:: LISTED ENTRIES

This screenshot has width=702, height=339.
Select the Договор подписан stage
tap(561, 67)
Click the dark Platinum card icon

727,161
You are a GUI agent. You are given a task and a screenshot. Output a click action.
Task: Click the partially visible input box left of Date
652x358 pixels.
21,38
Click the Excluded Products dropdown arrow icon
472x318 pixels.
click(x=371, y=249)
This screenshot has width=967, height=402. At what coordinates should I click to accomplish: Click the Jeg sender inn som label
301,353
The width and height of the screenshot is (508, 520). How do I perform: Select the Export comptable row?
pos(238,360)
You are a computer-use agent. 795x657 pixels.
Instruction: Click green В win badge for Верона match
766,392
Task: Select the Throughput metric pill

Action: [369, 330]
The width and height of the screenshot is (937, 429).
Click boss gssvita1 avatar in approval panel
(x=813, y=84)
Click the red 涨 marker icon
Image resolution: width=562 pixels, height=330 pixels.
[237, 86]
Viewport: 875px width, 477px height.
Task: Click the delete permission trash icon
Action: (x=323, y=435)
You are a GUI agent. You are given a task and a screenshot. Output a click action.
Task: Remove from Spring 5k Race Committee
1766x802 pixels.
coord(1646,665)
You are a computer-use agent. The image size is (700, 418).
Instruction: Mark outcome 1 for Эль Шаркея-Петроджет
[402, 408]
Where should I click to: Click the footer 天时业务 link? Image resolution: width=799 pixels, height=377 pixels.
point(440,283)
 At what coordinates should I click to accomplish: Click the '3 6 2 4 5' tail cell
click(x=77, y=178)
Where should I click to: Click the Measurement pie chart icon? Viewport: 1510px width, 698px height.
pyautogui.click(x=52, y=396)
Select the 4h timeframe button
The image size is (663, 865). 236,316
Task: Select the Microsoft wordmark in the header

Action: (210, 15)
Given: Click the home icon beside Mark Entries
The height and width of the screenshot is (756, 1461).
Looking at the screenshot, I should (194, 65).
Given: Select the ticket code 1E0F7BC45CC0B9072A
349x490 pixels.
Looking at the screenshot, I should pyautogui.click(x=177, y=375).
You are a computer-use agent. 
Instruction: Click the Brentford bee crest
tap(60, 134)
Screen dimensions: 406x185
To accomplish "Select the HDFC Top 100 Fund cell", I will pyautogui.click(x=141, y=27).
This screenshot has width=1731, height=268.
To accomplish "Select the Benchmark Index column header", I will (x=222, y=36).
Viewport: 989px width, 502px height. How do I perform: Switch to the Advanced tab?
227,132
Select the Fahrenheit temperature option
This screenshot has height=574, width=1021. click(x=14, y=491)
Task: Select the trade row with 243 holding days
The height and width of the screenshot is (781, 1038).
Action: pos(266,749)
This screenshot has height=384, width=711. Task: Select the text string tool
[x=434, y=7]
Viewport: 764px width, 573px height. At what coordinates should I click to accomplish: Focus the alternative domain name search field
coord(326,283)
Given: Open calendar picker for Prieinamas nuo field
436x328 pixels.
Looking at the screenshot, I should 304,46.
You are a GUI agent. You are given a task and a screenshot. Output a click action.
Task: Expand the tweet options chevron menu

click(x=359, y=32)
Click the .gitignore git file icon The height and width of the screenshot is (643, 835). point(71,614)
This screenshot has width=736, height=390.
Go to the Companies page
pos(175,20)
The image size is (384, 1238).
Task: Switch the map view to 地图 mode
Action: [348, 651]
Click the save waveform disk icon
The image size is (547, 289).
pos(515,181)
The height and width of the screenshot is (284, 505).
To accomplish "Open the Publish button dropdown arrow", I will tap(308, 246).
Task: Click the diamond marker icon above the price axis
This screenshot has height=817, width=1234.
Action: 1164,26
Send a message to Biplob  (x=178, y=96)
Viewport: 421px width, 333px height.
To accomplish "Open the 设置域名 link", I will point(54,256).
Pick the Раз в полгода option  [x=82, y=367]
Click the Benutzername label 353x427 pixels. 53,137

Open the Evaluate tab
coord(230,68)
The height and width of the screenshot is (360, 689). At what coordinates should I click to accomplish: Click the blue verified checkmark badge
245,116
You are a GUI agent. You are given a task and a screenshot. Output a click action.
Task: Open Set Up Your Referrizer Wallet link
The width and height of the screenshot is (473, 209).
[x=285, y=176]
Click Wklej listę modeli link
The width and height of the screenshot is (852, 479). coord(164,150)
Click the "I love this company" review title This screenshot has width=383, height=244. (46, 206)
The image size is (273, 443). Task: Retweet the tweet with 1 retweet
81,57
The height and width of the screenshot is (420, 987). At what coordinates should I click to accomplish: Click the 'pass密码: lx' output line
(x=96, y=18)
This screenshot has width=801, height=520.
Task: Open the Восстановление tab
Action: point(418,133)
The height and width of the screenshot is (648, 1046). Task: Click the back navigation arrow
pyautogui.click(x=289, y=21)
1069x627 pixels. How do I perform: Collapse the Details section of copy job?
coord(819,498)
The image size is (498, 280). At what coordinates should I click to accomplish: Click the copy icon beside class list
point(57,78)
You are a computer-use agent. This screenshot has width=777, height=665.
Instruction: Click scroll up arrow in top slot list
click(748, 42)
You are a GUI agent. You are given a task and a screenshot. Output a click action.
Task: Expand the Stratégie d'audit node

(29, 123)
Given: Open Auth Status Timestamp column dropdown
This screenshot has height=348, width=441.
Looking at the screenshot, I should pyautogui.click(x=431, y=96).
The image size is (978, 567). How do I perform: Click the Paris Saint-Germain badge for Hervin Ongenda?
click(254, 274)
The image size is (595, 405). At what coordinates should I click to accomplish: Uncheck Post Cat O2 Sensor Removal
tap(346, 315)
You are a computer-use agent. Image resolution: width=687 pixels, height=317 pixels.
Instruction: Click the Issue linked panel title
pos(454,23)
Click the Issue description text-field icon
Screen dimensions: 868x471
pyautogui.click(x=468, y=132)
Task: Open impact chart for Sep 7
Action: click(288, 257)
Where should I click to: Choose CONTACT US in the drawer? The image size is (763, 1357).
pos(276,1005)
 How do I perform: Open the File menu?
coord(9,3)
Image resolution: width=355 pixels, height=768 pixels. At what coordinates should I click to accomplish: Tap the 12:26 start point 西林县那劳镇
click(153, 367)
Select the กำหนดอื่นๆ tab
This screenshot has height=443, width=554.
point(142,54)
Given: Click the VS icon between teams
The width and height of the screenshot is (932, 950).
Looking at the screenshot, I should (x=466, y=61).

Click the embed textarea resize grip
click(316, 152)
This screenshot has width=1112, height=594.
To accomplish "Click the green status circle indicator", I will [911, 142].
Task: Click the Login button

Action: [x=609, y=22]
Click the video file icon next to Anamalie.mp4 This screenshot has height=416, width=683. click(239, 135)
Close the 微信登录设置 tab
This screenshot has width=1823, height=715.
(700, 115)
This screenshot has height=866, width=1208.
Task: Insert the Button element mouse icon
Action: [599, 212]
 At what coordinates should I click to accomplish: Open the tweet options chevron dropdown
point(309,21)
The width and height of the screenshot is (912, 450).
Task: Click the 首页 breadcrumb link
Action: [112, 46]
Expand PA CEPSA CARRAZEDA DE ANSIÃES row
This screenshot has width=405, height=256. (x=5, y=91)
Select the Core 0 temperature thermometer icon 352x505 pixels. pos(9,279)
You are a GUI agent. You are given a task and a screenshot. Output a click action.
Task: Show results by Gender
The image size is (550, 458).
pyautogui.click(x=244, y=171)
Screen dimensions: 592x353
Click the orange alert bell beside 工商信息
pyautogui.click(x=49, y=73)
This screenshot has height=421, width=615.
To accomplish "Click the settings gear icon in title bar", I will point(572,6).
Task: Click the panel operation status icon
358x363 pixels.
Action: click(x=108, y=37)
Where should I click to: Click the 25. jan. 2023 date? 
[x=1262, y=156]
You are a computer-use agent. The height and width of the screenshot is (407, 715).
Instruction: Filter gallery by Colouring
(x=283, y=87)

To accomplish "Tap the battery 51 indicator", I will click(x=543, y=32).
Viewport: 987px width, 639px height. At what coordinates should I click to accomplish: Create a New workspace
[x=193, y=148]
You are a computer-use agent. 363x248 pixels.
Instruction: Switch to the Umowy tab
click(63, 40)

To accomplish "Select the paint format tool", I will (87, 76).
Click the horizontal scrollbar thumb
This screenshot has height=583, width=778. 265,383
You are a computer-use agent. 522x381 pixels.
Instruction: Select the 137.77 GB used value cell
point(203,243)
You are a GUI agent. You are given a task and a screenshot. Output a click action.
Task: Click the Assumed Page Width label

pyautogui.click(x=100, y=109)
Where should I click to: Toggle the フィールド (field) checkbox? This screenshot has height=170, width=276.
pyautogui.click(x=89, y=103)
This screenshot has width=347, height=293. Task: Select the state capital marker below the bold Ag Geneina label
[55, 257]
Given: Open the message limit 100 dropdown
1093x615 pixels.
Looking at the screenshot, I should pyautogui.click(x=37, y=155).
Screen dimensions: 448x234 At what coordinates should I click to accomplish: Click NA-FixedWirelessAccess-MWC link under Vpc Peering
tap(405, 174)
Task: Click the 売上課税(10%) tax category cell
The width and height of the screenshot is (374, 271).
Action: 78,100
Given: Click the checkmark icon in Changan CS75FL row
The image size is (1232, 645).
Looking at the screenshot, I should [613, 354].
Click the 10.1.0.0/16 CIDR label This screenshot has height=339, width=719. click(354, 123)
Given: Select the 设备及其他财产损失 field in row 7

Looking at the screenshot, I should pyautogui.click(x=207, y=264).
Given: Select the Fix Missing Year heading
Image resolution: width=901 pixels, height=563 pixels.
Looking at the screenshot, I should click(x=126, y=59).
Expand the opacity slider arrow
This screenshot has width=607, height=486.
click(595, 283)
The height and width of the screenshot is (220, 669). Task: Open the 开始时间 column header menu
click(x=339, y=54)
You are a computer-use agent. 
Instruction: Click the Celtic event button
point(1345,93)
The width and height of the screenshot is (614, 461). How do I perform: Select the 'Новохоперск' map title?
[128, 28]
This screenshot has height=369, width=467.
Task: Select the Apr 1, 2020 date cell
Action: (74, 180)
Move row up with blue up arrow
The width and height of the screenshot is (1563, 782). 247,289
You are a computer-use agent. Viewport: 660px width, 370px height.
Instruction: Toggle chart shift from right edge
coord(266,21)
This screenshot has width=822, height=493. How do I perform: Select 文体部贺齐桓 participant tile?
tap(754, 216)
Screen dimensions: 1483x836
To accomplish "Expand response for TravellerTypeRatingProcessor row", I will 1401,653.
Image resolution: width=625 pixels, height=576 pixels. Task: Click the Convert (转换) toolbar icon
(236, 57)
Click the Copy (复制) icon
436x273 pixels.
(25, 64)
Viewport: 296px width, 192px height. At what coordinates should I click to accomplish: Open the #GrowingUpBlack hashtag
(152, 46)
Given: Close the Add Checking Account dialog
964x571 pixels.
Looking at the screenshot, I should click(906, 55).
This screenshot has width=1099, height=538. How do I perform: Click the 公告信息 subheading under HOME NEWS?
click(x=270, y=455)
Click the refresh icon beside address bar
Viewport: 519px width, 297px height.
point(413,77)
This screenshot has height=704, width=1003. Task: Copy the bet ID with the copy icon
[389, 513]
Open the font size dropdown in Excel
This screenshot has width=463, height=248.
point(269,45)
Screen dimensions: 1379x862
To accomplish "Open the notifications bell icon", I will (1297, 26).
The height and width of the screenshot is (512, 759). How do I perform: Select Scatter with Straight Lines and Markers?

::::

EXERCISE INSTRUCTIONS: Out of the entries above, write out only the lines between the line holding "Go to the Companies page" and the line holding "height=244. (46, 206)", inclusive, each exactly as given.

YOUR SOLUTION:
Go to the Companies page
pos(175,20)
The image size is (384, 1238).
Task: Switch the map view to 地图 mode
Action: [348, 651]
Click the save waveform disk icon
The image size is (547, 289).
pos(515,181)
The height and width of the screenshot is (284, 505).
To accomplish "Open the Publish button dropdown arrow", I will tap(308, 246).
Task: Click the diamond marker icon above the price axis
This screenshot has height=817, width=1234.
Action: 1164,26
Send a message to Biplob  (x=178, y=96)
Viewport: 421px width, 333px height.
To accomplish "Open the 设置域名 link", I will point(54,256).
Pick the Раз в полгода option  [x=82, y=367]
Click the Benutzername label 353x427 pixels. 53,137

Open the Evaluate tab
coord(230,68)
The height and width of the screenshot is (360, 689). At what coordinates should I click to accomplish: Click the blue verified checkmark badge
245,116
You are a GUI agent. You are given a task and a screenshot. Output a click action.
Task: Open Set Up Your Referrizer Wallet link
The width and height of the screenshot is (473, 209).
[x=285, y=176]
Click Wklej listę modeli link
The width and height of the screenshot is (852, 479). coord(164,150)
Click the "I love this company" review title This screenshot has width=383, height=244. (46, 206)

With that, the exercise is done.